If future studies identify interventions that can promote the centenarian metabolite pattern in other aging populations, potential beneficiaries include:
- Adults in midlife who are interested in biological aging markers beyond cholesterol and glucose
- People with metabolic syndrome, where bile acid metabolism is known to be disrupted
- Researchers developing biomarker panels for biological age assessment
- Drug development programs targeting the gut microbiome as a longevity intervention
Symptoms and Warning Signs to Watch For
This research is not oriented toward a clinical condition with acute symptoms. However, patterns associated with poor bile acid metabolism and accelerated aging include:
- Persistent digestive issues, including constipation, bloating, or fat malabsorption
- Elevated inflammatory markers on routine labs (CRP, ferritin)
- Gut microbiome dysbiosis, sometimes associated with frequent antibiotic use, highly processed food diets, or chronic illness
If any of these patterns concern you in the context of your overall metabolic health, discuss them with a primary care provider.
What You Can Do Now
- Support gut microbiome health. The bile acid patterns in centenarians are partly a product of a well-preserved, diverse gut microbiome. Dietary fiber, fermented foods, and limiting ultra-processed food intake all support microbiome diversity.
- Maintain physical activity throughout aging. Both exercise and physical activity are associated with preservation of bile acid metabolism and gut microbiome composition in older adults.

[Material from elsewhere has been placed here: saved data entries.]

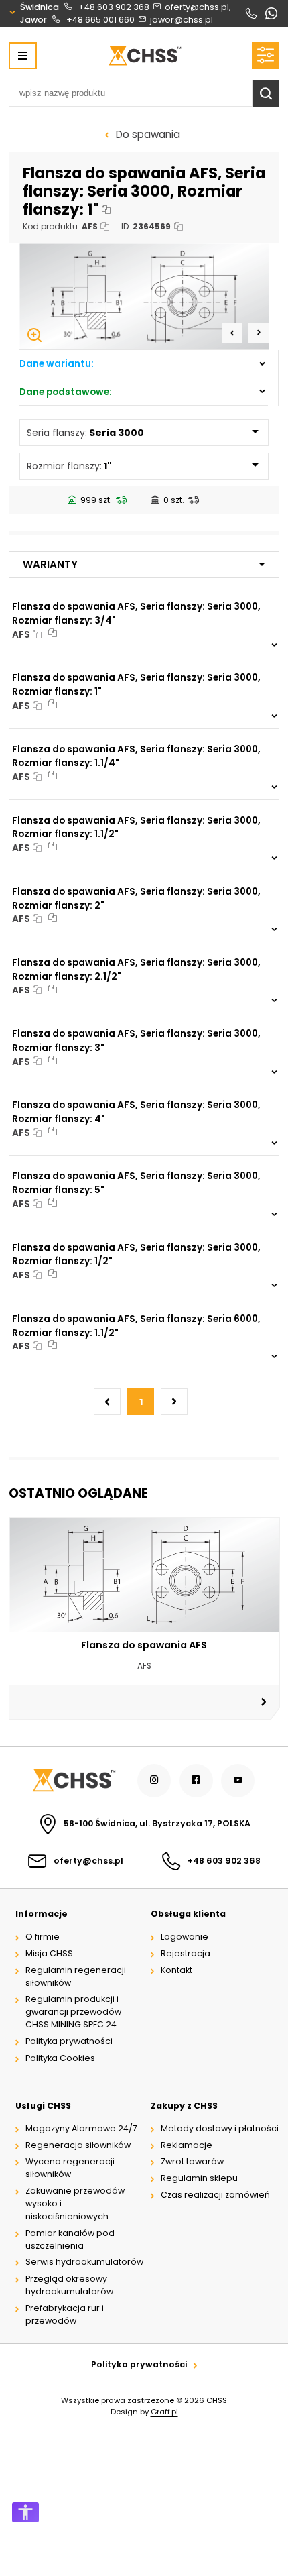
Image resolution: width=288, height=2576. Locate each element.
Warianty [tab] (50, 564)
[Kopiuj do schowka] (106, 209)
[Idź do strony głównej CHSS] (73, 1780)
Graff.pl (164, 2411)
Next (258, 333)
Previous (232, 333)
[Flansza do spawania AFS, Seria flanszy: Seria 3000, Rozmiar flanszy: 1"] (144, 296)
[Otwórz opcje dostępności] (25, 2512)
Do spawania (148, 134)
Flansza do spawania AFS (144, 1645)
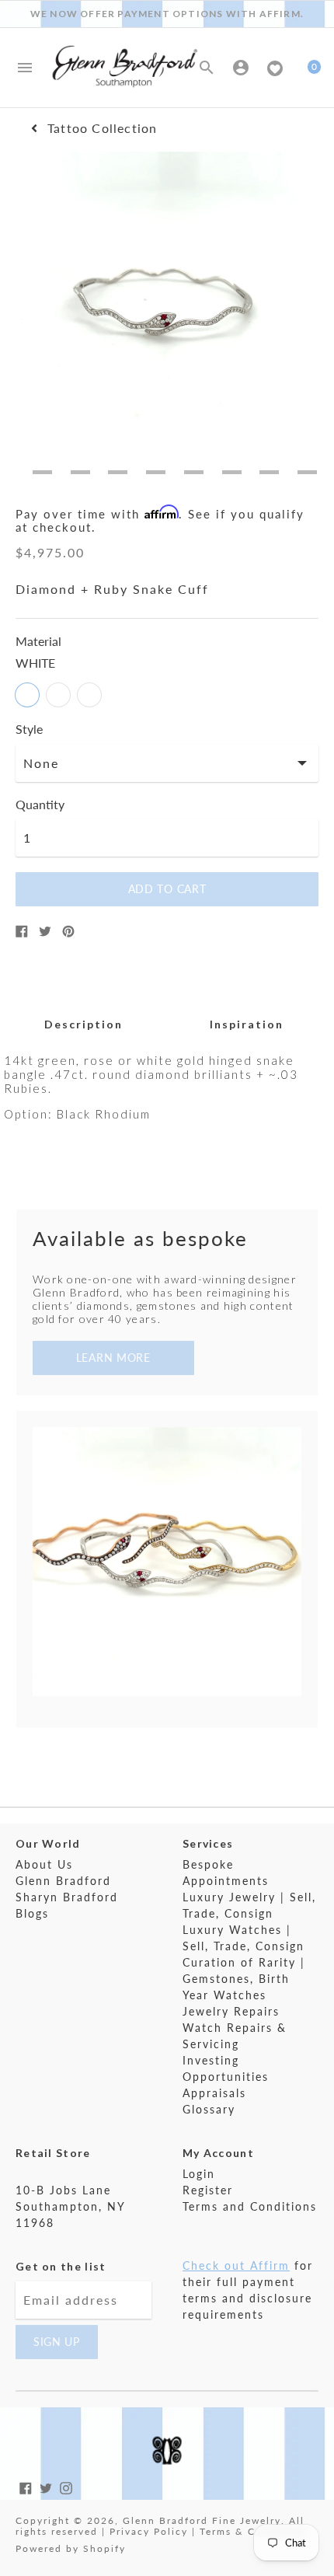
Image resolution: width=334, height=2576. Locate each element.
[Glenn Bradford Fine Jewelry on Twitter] (46, 2486)
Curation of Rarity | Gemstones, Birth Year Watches (244, 1979)
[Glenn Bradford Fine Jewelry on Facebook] (25, 2486)
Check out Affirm (236, 2265)
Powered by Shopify (71, 2548)
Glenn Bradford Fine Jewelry (202, 2520)
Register (208, 2190)
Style (29, 729)
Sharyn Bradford (67, 1897)
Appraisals (214, 2093)
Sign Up (56, 2341)
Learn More (113, 1357)
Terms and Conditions (250, 2206)
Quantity (40, 805)
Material (38, 641)
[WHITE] (27, 695)
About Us (44, 1864)
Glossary (209, 2109)
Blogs (32, 1913)
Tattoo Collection (102, 128)
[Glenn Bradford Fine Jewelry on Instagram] (66, 2486)
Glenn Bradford (63, 1880)
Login (199, 2173)
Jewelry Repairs (231, 2011)
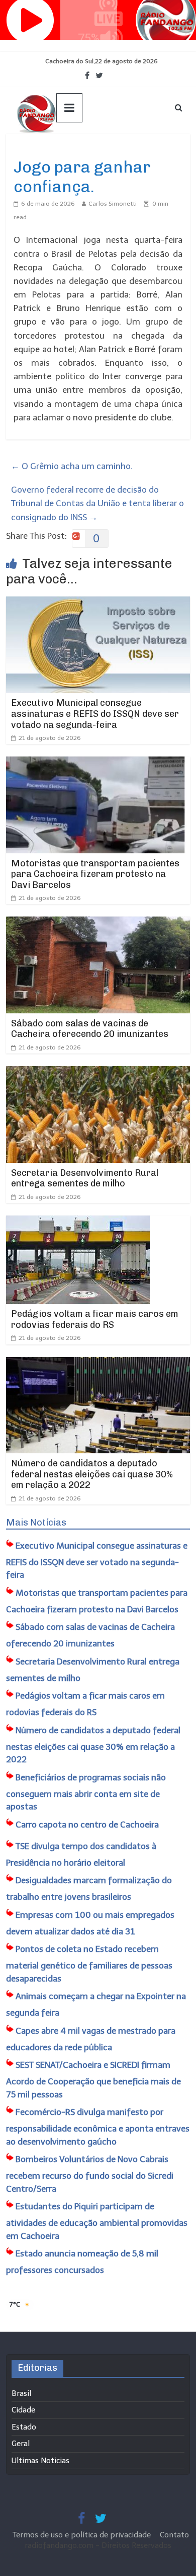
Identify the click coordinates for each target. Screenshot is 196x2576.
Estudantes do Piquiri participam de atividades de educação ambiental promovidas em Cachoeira (96, 2221)
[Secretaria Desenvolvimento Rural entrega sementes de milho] (98, 1073)
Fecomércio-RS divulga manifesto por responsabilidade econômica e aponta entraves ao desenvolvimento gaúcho (97, 2127)
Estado (24, 2427)
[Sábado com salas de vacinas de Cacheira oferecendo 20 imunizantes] (98, 923)
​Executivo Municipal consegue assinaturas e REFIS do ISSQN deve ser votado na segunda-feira (95, 713)
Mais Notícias (36, 1522)
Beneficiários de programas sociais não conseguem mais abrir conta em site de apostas (86, 1792)
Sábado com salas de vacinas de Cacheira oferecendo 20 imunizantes (89, 1029)
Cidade (23, 2409)
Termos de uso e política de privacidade (83, 2534)
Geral (21, 2443)
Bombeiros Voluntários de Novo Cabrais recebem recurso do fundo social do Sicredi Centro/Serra (89, 2174)
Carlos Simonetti (112, 203)
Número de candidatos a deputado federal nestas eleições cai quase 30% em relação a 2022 (92, 1474)
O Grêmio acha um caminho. (72, 466)
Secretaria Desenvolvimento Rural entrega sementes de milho (84, 1178)
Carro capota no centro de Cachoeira (87, 1825)
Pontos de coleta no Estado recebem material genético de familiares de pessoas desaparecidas (89, 1964)
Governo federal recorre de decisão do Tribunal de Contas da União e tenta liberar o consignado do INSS (97, 503)
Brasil (21, 2393)
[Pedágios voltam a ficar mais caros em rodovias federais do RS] (78, 1222)
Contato (174, 2534)
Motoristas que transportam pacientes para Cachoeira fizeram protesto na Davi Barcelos (95, 874)
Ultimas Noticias (42, 149)
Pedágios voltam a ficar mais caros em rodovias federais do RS (94, 1319)
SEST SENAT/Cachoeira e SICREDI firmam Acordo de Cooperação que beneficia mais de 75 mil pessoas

- Do not supplement bile acids or steroids based on this research. These are systemic signaling molecules with complex regulatory effects; supplementation is not indicated and could have adverse effects.
- Discuss biological age testing with your physician if you are interested in metabolomics-based health assessment. Clinical metabolomics panels are beginning to enter the consumer health space, though they are not yet standard of care.
Cost and Access: What Patients Should Know
The New England Centenarian Study continues to recruit participants and their families — people interested in contributing to longevity research can contact Boston University's program directly. Metabolomics testing is not currently a standard clinical service in most healthcare settings; research and commercial panels exist but should be interpreted cautiously without established clinical reference ranges.
What Happens Next
The BU research team plans to expand the study population and integrate the metabolomics findings with genomic and microbiome data from NECS participants. Future research will examine whether the metabolite patterns can predict survival or disease trajectory in younger populations — the necessary step for developing clinical biomarker tools.
The Bottom Line
People who live past 100 in good health have different blood chemistry than their peers — specifically, higher levels of certain bile acids and preserved levels of several steroids that are associated with lower mortality. This finding from Boston University's landmark centenarian study does not reveal a secret formula for reaching 100. But it identifies specific, measurable biological patterns that may eventually allow researchers and clinicians to assess biological aging more precisely, and intervene before the metabolic drift of typical aging becomes irreversible.